EXERCICE 1:
Répondez à ces questions sur le texte à lire consacré à la mixité dans le sport :
(a) Selon Antoine Beaulieu, qu'ont plusieurs entraîneurs et entraîneuses, même sans être nécessairement transphobes ?
(b) D'après Camille Michon, qu'est-ce qui est essentiel pour établir les normes des catégories sportives ?
(c) Selon Mme Michon, quelles femmes cisgenres sont pénalisées ?
EXERCICE 2: Dans le texte à lire, réécrivez le passage allant de « Cis ou trans, les » jusqu'à « dit Mme Michon. » en remplaçant « problématique » par « difficulté ».

TEXTE À LIRE:

Mais encore, avec les exigences de mixité, il peut y avoir de la transphobie et « des problèmes à faire accepter, tant à l’arbitre qu’à l’adversaire. Par exemple, qu’une femme puisse être considérée comme une femme au sens “sportif” », spécifie Gabriel*.

Dans un monde idéal, Antoine Beaulieu espère que les équipes mixtes permettraient de réduire cette stigmatisation des minorités de genres. Toutefois, plusieurs entraîneurs et entraîneuses, sans être nécessairement transphobes, ont des préjugés sexistes, selon lui. 

Par exemple, il souligne qu’il risque d’y avoir « moins de femmes sur le terrain », pour favoriser les performances athlétiques masculines cisgenre au profit de l’équipe, lors d’une compétition.

Les aspects scientifiques et médicaux sont à la base de la crédibilité de toutes les catégories sportives en compétition. Ils définissent les critères pour les catégories de genre, d’âge ou de poids, comme dans la boxe ou dans d’autres disciplines qui ont des barèmes stricts. Camille Michon clarifie que la recherche est essentielle pour établir ces normes.

Cis ou trans, les femmes sont exclues

Une problématique survient aussi pour les personnes cisgenres avec les critères de genre dans les catégories sportives. À cause de la transphobie, certaines femmes cisgenres « qui ont des attributs jugés masculins sont pénalisées », dit Mme Michon.

DONNÉES À EXAMINER:
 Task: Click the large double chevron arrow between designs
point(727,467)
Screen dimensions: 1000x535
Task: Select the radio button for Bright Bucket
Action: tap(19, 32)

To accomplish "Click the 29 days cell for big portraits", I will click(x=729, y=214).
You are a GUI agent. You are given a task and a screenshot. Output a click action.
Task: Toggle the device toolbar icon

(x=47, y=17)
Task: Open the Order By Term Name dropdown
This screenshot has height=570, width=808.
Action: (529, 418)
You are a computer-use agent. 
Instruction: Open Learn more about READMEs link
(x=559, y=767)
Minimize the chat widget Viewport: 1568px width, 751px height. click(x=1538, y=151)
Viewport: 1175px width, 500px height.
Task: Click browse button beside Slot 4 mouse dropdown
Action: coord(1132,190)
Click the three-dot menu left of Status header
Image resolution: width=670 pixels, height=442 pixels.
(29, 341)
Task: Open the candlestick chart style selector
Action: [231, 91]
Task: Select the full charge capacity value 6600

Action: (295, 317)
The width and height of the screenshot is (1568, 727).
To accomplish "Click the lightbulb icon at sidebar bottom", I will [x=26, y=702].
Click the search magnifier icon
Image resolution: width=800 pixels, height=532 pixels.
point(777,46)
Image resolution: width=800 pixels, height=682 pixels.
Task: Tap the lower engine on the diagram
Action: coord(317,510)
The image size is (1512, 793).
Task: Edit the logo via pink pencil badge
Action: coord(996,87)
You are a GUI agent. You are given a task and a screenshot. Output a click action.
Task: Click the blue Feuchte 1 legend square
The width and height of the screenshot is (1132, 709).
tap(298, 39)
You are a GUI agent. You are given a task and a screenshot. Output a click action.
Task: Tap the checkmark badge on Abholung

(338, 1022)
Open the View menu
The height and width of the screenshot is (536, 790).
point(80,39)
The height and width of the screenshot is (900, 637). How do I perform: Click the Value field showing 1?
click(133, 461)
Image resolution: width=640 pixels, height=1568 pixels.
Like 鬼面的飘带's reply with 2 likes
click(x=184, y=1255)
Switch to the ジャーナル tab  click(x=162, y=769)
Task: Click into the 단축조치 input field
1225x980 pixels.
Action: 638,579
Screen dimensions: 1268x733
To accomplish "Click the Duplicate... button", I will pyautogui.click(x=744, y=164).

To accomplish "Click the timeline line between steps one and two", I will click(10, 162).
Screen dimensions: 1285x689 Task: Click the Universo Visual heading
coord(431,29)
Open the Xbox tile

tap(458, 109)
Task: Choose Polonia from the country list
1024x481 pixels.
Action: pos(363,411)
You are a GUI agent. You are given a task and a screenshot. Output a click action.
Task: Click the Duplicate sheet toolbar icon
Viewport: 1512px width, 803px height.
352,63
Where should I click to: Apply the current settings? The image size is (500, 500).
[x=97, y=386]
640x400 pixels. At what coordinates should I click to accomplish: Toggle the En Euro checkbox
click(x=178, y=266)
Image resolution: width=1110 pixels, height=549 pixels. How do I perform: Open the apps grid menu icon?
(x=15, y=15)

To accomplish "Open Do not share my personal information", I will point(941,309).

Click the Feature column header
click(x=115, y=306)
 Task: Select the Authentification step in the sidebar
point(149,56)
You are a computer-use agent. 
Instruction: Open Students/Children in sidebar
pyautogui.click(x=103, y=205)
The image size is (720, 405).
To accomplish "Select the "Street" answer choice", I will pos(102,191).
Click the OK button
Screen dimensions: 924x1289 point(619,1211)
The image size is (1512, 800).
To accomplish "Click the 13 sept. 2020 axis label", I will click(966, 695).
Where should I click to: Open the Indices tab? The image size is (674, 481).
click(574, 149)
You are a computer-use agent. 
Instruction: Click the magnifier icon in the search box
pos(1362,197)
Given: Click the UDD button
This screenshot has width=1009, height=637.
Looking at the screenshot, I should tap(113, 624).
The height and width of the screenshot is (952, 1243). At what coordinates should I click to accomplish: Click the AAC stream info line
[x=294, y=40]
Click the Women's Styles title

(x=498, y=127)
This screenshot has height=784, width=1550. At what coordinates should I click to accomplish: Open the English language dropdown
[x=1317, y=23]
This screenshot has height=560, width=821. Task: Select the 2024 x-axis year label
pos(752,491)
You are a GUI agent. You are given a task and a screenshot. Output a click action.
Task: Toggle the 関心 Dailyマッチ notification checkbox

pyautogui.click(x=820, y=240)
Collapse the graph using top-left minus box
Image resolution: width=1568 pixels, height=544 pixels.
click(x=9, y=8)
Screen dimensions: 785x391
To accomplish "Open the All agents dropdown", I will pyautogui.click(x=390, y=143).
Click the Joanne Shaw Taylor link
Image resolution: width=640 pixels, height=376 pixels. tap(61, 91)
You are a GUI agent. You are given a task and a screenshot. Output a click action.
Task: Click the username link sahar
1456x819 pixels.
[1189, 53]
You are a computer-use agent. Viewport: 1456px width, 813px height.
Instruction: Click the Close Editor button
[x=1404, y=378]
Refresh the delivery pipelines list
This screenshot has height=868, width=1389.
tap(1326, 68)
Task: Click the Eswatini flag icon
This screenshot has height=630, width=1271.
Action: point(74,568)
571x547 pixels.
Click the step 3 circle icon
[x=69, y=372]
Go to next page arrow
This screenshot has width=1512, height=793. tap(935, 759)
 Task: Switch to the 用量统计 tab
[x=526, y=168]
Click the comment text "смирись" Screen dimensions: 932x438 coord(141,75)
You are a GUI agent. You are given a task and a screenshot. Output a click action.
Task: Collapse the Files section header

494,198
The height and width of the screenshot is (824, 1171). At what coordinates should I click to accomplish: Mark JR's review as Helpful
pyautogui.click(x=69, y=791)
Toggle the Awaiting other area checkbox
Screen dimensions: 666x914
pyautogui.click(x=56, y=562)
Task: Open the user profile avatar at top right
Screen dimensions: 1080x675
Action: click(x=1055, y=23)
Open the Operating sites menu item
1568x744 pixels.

CORRIGÉ 1:
(a) Des préjugés sexistes.
(b) La recherche.
(c) Celles qui ont des attributs jugés masculins.

CORRIGÉ 2:
Cis ou trans, les femmes sont exclues

Une difficulté survient aussi pour les personnes cisgenres avec les critères de genre dans les catégories sportives. À cause de la transphobie, certaines femmes cisgenres « qui ont des attributs jugés masculins sont pénalisées », dit Mme Michon.